The increasing prevalence of infections caused by multidrug-resistant (MDR) bacteria is a major global concern, with global deaths due to antimicrobrial resistance expected to hit ten million per year by 2050. Gram-negative bacteria are particularly problematic as their outer-membrane renders them immune to many antibiotics, and the World Health Organization has designated the Gram-negative pathogens carbapenem-resistant Enterobacteriaceae, Pseudomonas aeruginosa and Acinetobacter baumannii as critical targets. We need novel antibiotics and treatments.

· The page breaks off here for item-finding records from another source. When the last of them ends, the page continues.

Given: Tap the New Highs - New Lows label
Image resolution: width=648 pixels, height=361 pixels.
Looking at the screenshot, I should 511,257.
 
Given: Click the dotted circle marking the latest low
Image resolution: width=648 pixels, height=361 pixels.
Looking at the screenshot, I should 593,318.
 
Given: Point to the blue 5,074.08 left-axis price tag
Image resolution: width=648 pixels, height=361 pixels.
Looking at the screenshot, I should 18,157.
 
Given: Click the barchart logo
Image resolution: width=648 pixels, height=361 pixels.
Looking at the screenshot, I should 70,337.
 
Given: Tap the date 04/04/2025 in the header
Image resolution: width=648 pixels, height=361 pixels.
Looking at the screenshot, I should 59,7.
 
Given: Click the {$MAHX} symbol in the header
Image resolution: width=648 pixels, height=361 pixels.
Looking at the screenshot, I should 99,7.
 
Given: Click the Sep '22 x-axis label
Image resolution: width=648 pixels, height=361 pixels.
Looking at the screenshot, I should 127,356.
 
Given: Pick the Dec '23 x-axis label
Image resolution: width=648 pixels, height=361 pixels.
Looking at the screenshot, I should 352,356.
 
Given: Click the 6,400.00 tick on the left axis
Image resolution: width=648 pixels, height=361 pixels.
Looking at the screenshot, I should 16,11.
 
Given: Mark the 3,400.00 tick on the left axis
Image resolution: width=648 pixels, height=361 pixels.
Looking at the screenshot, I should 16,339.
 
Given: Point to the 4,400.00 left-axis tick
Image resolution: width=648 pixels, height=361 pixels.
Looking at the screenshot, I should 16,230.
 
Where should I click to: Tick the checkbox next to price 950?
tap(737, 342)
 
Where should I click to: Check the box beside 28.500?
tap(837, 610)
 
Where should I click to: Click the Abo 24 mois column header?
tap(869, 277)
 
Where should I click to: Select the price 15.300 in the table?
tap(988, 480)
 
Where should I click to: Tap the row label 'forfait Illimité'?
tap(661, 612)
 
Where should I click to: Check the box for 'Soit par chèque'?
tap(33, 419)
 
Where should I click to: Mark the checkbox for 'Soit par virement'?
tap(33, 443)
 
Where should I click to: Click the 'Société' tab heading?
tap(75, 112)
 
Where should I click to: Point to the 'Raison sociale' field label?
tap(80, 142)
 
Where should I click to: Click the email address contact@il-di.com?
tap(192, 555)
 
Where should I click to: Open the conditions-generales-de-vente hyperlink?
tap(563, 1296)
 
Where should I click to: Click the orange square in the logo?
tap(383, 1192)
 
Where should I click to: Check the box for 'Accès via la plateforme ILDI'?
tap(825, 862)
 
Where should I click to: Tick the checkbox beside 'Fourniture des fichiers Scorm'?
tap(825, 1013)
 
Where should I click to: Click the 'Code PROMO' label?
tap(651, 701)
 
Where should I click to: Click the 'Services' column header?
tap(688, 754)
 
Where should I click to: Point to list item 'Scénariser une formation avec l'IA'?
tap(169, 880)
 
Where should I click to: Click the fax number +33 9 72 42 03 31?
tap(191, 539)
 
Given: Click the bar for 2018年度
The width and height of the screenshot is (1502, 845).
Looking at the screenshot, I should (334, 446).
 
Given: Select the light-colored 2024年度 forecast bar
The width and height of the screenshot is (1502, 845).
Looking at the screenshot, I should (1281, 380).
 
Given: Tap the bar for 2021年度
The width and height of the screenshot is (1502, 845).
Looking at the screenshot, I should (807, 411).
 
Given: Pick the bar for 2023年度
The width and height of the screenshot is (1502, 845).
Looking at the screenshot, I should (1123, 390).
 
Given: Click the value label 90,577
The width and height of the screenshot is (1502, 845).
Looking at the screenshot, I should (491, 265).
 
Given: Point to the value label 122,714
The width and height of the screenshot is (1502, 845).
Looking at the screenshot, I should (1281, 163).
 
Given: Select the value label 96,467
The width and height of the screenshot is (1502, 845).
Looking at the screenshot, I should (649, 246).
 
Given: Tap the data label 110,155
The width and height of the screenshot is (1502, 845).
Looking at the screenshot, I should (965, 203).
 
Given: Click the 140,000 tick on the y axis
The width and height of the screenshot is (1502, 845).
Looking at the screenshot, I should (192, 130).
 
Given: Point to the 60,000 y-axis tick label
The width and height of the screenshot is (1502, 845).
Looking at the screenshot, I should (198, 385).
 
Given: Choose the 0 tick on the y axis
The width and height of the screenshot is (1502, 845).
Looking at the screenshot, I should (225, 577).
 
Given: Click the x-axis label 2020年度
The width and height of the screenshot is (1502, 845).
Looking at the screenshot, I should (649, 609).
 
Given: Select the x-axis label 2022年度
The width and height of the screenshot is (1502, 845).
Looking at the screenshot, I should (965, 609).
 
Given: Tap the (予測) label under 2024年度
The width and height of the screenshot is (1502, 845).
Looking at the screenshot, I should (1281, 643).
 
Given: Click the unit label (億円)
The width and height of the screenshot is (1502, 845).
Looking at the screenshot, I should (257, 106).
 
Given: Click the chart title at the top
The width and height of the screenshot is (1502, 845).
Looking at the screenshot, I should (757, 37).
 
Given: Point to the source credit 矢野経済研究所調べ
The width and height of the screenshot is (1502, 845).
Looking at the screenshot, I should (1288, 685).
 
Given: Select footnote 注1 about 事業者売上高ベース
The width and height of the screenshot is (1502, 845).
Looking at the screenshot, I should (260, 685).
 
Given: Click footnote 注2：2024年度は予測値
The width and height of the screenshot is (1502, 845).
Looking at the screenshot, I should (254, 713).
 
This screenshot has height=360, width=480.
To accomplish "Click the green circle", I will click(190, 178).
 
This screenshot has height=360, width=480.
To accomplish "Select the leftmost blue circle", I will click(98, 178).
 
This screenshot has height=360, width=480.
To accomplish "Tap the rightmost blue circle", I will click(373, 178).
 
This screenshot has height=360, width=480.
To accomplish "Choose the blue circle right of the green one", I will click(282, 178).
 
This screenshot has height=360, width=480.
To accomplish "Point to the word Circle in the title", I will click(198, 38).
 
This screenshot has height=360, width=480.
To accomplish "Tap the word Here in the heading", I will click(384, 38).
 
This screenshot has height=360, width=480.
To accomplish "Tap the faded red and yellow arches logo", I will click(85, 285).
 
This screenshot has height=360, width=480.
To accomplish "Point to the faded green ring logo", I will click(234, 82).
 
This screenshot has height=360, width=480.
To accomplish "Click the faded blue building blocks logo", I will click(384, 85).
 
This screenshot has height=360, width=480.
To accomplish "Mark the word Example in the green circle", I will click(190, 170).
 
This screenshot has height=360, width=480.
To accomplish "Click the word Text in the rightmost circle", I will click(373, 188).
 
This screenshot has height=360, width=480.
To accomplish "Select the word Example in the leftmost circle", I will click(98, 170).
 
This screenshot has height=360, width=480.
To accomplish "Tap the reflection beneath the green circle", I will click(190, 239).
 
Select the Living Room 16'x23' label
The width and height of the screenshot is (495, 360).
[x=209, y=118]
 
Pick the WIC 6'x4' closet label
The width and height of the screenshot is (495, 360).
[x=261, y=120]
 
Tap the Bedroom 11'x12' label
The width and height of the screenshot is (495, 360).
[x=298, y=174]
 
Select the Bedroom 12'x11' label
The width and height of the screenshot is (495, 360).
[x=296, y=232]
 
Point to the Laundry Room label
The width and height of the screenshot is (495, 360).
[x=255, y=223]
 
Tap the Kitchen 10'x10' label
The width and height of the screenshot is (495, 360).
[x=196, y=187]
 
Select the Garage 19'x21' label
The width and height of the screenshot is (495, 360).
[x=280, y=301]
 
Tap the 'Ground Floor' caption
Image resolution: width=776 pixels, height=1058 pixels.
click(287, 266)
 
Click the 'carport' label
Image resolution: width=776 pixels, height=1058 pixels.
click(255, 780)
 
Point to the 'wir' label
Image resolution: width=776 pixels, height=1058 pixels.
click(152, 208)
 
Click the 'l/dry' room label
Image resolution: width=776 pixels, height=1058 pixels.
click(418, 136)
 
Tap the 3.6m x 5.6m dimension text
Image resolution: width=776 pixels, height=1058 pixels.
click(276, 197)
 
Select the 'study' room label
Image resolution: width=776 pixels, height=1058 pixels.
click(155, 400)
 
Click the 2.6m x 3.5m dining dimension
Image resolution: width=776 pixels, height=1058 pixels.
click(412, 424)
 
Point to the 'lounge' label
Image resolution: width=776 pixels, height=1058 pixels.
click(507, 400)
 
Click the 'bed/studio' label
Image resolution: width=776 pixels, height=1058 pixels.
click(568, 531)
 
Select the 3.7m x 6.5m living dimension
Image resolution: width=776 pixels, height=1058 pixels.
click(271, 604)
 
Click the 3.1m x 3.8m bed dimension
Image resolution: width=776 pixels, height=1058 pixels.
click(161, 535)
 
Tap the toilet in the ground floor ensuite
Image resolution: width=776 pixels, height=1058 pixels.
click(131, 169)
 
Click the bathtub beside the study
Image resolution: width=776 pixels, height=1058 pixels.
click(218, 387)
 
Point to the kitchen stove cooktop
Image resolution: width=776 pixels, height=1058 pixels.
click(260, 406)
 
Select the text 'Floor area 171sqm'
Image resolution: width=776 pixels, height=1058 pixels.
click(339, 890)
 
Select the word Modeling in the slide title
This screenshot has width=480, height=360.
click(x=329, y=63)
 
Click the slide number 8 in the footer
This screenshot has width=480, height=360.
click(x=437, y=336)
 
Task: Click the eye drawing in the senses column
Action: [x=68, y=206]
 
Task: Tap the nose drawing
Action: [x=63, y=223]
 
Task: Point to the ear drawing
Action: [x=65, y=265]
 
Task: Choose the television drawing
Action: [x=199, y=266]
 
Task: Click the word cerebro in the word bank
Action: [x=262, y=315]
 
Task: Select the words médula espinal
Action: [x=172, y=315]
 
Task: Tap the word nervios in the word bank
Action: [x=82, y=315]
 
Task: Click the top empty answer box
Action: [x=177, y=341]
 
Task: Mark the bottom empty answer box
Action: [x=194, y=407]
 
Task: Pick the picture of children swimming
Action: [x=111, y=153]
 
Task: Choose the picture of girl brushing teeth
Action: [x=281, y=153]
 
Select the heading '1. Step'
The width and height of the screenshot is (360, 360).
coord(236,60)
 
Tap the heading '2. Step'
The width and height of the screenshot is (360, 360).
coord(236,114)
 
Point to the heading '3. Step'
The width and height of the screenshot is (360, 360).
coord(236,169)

Non-ribosomal antibacterial peptides (NRAPs) are a class of compounds that have found special use in the treatment of MDR bacteria. For example, colistin is a last resort antibiotic for the treatment of MDR P. aeruginosa, Klebsiella pneumoniae and Acinetobacter infections, and daptomycin is a key antibiotic for treating MDR enterococci. They typically kill bacteria through interactions with non-protein membrane targets, and are therefore less susceptible to many common resistance mechanisms. However, NRAPs like colistin can cause neurotoxicity and nephrotoxicity when administered intravenously. An alternative, slow release method may circumvent this problem, providing a novel treatment against critical priority pathogens. Microneedle arrays allow delivery of injectable medicines through the skin without causing pain or bleeding. They are self-applied by the patient and can be designed to sustain release over several days
This interdisciplinary project will involve peptide synthesis, polymer synthesis, antimicrobial efficacy assays and pharmacokinetic/pharmacodynamic studies. A series of novel NRAPs will be chemically synthesized and tested in advanced in vitro biological models to ascertain their efficacy against MDR Gram-negative bacteria and safety with respect to normal human cells. In vivo animal pharmacokinetic and infection studies will demonstare the clinical potential of these novel NRAP-microneedle combinations.